The debt avalanche is an aggressive method to pay off debt. This method is effective for those who are serious about paying off their debts and have no intentions of giving up. A high level of discipline is important to effectively apply this strategy.
The benefit of this strategy is that it helps you pay off your debt much faster than debt snowball.
By getting rid of the debts that is costing you more money in interest, you stop your debts from growing and most of the money you pay covers the principal rather than interest. This strategy makes it easy to aggressively pay off your debt. It becomes easier to pay off the remaining debts over time as you eliminate high-interest debts.
The downside of this strategy is that it takes longer to yield results. For example, if you owe a lot of money on a high-interest debt, it will take longer to pay it off. For this reason, you will not have the motivation from small wins.
More details: How to use the debt avalanche method to pay off debt?
Debt snowball vs Debt avalanche
Debt Snowball | Debt Avalanche |
Focuses on the smallest debt in dollar amount | Focus on debt with the highest interest rate |
Yields results faster | Fast results are not guaranteed |
You get motivation from small wins | Does not provide motivation |
Not too hard to keep up with | Hard to follow and require a high level of discipline |
Takes longer to pay off your debt | You pay off your debts faster |
Good for those who like to celebrate small wins | Good for those who are serious about paying off their debts |
It is all about psychology | Does not work psychologically |
Helps you pay off debt | Helps you pay off debt |
Related: 9 tips to be optimistic and achieve big goals
Debt snowball vs debt avalanche: Which one is better?
The debt snowball and debt avalanche are two practical methods. The debt avalanche is very aggressive whereas the debt snowball is more psychological.
The method you choose to work with will depend on what you are valuing the most. If for example, you:
- Like small wins
- Feel like you might give up easily
- Not sure if you are ready face your debts head on
- Get motivated by fast results
- Have a small income
Then the debt snowball could be your best shot. Debt snowball is more about psychology.
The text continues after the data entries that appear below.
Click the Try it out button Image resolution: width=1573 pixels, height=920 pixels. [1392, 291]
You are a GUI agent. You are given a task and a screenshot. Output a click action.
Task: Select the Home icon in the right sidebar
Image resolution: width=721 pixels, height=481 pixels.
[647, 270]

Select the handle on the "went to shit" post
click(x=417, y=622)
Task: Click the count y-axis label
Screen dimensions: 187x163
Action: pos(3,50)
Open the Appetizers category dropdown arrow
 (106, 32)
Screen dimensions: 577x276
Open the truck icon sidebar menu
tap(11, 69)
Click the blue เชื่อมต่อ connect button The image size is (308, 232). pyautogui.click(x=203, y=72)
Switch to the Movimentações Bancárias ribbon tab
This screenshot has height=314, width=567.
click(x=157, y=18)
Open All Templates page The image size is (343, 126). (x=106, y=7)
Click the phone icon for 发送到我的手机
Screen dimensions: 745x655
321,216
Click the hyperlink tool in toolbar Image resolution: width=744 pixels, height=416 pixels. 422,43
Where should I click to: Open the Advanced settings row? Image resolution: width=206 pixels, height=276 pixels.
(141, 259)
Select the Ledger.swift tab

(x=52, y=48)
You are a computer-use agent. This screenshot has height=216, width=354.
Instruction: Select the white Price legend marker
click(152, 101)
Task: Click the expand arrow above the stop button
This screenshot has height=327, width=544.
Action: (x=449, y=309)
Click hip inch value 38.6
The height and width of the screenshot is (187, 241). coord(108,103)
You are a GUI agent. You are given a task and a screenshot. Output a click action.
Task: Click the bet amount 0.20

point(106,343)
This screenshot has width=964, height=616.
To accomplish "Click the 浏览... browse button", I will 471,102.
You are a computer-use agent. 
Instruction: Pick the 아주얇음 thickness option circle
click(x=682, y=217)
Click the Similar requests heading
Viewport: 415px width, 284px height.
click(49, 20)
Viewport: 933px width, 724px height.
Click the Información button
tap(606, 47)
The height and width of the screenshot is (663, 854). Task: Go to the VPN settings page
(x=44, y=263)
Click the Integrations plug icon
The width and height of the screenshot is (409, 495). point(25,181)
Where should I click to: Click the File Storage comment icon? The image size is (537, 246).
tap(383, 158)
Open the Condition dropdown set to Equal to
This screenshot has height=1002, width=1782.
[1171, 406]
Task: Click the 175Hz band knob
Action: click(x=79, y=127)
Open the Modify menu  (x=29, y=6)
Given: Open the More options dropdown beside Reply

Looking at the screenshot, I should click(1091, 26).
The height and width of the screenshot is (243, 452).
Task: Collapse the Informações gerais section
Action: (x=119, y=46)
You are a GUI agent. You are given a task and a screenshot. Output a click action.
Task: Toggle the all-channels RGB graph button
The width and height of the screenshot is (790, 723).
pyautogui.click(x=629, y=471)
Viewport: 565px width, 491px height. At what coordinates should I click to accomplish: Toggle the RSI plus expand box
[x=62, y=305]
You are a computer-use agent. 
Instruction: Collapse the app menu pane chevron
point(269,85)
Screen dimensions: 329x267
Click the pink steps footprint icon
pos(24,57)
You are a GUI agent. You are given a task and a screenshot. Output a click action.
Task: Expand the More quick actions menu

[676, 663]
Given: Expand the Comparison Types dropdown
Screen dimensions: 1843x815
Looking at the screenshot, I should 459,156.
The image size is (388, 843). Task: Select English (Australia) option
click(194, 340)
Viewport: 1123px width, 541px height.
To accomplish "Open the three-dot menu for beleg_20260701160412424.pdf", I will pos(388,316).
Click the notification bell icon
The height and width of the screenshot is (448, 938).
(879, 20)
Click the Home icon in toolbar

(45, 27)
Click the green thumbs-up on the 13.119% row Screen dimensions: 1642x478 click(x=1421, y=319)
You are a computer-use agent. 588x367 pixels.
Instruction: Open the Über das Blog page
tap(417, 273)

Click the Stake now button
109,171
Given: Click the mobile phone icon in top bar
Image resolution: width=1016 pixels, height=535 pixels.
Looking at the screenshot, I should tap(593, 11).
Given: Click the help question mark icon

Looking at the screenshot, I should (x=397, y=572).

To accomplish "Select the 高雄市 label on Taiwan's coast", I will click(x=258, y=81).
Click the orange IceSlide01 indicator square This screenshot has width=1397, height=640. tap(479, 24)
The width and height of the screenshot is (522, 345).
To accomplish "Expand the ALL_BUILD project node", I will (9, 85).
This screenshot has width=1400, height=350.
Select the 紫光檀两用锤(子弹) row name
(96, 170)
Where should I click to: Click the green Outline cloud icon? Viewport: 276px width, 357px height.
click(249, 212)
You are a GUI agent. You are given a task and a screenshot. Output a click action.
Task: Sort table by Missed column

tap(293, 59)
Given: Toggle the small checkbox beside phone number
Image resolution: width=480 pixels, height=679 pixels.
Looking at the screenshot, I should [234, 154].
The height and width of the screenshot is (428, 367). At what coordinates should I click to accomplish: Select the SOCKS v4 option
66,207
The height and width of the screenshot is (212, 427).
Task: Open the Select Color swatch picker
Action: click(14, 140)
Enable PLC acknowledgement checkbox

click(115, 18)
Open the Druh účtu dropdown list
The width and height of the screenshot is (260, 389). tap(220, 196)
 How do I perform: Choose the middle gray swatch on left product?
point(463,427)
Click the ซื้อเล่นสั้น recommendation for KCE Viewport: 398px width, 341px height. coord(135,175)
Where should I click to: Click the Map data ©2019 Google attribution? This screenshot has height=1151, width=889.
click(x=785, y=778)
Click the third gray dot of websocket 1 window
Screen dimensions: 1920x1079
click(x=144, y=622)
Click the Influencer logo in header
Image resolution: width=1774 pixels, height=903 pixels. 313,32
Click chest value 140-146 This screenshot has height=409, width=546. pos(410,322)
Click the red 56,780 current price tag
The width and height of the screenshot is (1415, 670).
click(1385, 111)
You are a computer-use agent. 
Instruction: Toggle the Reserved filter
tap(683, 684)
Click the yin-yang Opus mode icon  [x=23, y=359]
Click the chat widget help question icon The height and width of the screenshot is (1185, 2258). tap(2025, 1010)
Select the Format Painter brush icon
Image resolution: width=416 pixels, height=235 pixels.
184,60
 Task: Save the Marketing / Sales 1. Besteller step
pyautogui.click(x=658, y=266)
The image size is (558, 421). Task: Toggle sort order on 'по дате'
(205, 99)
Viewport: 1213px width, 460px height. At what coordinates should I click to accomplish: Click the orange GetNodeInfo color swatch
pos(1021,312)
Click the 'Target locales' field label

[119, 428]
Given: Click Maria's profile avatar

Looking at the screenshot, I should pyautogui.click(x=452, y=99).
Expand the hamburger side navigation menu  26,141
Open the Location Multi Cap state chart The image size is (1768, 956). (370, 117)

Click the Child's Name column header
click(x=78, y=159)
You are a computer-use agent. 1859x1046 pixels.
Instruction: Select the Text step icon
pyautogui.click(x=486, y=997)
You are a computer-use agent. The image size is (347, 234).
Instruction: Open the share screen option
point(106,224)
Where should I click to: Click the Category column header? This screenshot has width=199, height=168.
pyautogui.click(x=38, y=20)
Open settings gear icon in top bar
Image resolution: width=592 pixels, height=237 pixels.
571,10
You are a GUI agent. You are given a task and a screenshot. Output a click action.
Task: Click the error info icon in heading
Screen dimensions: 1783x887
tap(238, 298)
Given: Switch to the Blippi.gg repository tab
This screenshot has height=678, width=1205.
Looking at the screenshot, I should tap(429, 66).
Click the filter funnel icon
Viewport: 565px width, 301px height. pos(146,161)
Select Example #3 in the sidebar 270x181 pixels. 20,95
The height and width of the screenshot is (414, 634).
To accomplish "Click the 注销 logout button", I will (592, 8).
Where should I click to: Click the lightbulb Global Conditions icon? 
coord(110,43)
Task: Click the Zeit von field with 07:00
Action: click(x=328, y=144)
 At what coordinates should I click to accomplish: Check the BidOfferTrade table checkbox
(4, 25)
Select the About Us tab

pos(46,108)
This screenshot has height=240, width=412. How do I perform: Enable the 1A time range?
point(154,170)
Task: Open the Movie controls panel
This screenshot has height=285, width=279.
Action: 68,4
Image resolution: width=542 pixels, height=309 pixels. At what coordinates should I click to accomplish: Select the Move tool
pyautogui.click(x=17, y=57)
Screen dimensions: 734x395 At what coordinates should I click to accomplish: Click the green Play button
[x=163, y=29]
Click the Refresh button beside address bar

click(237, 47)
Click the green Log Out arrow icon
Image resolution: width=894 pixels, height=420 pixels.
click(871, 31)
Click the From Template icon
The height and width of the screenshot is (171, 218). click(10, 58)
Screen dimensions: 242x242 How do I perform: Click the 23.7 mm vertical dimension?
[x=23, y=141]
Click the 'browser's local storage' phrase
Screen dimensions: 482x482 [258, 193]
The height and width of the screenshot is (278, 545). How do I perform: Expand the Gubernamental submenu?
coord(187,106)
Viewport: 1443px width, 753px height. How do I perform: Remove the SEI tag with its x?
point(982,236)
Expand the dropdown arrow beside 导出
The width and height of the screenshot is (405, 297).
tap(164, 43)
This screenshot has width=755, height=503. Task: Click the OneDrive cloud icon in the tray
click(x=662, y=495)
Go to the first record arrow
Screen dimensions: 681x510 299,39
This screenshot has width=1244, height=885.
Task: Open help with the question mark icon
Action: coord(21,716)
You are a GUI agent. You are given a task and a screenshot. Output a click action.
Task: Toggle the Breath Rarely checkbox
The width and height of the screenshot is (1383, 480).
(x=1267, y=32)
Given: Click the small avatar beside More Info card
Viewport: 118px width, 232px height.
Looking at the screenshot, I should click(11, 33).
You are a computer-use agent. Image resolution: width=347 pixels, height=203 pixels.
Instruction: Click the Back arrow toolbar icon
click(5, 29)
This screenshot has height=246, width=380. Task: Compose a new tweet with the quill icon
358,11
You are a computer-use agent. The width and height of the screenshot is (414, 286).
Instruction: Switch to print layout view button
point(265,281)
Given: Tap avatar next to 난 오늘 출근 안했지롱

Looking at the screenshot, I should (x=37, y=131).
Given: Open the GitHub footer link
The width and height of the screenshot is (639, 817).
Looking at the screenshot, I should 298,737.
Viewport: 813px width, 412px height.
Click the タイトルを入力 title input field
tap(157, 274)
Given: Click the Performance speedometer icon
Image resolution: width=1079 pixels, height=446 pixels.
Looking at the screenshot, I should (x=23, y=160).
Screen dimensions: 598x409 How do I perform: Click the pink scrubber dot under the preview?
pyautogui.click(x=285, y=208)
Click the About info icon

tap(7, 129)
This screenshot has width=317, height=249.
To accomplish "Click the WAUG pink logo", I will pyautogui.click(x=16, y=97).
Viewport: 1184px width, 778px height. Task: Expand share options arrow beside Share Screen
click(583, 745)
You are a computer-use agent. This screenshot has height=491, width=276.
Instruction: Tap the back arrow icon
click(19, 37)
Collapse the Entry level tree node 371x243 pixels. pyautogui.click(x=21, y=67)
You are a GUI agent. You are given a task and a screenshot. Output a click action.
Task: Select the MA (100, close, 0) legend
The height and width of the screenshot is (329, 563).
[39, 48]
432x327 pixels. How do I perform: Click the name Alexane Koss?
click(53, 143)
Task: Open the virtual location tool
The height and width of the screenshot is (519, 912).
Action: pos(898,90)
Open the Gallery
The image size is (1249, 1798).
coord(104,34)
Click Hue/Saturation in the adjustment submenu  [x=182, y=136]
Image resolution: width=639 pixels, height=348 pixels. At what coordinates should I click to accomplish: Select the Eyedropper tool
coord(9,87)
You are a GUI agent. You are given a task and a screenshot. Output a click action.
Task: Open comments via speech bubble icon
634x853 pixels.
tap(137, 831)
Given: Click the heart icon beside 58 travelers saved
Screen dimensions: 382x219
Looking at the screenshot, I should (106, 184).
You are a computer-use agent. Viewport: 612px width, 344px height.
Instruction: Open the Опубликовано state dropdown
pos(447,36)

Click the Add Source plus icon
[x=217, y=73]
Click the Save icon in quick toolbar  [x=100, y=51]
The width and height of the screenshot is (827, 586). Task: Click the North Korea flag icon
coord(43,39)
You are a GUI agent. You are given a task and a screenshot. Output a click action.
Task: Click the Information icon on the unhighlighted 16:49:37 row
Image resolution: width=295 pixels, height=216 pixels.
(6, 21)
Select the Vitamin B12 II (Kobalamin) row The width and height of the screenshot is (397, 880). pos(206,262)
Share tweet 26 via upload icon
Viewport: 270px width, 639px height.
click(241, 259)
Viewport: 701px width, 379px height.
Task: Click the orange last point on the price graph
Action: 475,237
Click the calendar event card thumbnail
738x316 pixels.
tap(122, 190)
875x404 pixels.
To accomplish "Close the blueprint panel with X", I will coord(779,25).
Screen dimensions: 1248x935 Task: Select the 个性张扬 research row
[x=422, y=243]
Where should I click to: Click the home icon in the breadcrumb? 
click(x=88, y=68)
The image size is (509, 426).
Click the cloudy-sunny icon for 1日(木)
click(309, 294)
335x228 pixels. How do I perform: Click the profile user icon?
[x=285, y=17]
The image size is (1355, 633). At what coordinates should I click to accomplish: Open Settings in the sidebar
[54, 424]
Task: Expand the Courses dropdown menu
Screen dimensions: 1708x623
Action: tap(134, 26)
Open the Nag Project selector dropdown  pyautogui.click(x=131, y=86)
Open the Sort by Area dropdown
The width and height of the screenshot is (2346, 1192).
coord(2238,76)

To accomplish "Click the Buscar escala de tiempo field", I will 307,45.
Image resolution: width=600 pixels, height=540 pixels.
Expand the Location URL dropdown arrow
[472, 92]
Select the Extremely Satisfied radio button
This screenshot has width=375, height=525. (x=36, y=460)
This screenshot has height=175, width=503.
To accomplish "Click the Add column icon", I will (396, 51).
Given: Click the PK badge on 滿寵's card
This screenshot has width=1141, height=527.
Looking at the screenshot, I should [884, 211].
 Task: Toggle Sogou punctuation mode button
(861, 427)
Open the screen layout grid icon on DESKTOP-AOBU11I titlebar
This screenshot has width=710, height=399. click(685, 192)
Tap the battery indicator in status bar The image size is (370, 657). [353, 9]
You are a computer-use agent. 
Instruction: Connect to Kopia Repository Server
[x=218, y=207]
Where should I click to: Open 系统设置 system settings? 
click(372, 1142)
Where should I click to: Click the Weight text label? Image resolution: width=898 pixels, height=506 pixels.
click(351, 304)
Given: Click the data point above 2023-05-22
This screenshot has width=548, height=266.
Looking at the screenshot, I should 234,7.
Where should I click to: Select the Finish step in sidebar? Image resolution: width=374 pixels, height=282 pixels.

It works slowly but it eventually get you to your destination.
On the other hand, if you are:
- Serious about paying off debt
- Willing to pay the prices and work hard
- Have no interests in small wins
- Are dedicated and have the discipline
Then, the debt avalanche is a good fit for you.
Whether you are comparding debt avalanche vs debt snowball, the method you choose to use does not matter at all. What matters is your ability to stick to the method.
It is possible that one person can suitch from one method to another. For example, you can start with debt snowball and later move to debt avalanche after increasing your income.